■ TO DO ■
Copy out the lines of the records from the line containing "The width and height of the screenshot is (718, 367)." through the end of the records, keeping every character unchanged.

■ Word and element location records ■
====================

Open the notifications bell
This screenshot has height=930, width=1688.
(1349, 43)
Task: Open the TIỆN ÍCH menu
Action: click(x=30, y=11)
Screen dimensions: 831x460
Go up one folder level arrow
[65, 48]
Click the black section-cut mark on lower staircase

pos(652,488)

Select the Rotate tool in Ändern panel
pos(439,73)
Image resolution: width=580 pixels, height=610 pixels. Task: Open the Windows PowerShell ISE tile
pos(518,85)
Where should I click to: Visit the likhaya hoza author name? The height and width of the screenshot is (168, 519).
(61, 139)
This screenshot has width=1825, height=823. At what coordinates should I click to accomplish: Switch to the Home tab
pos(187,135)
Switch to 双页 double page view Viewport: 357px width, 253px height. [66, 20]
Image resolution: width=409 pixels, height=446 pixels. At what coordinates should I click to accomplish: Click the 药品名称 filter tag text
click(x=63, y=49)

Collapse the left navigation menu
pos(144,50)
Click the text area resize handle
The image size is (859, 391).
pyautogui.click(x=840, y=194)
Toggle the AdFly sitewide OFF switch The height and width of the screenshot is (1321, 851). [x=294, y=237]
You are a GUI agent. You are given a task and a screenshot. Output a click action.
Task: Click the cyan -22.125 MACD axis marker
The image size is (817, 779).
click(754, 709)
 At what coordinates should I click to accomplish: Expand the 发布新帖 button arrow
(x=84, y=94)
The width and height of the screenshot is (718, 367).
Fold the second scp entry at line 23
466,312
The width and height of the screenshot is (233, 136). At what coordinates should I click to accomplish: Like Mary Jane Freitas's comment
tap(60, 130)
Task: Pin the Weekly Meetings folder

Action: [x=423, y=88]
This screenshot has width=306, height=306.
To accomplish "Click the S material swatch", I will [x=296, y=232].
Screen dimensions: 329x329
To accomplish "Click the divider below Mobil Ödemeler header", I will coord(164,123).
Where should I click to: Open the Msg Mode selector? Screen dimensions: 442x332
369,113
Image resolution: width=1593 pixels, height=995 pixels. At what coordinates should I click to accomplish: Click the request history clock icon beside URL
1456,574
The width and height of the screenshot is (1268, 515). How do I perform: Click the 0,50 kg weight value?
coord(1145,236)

====================

■ TASK OUTPUT ■
The width and height of the screenshot is (718, 367).
Fold the second scp entry at line 23
466,312
The width and height of the screenshot is (233, 136). At what coordinates should I click to accomplish: Like Mary Jane Freitas's comment
tap(60, 130)
Task: Pin the Weekly Meetings folder

Action: [x=423, y=88]
This screenshot has width=306, height=306.
To accomplish "Click the S material swatch", I will [x=296, y=232].
Screen dimensions: 329x329
To accomplish "Click the divider below Mobil Ödemeler header", I will coord(164,123).
Where should I click to: Open the Msg Mode selector? Screen dimensions: 442x332
369,113
Image resolution: width=1593 pixels, height=995 pixels. At what coordinates should I click to accomplish: Click the request history clock icon beside URL
1456,574
The width and height of the screenshot is (1268, 515). How do I perform: Click the 0,50 kg weight value?
coord(1145,236)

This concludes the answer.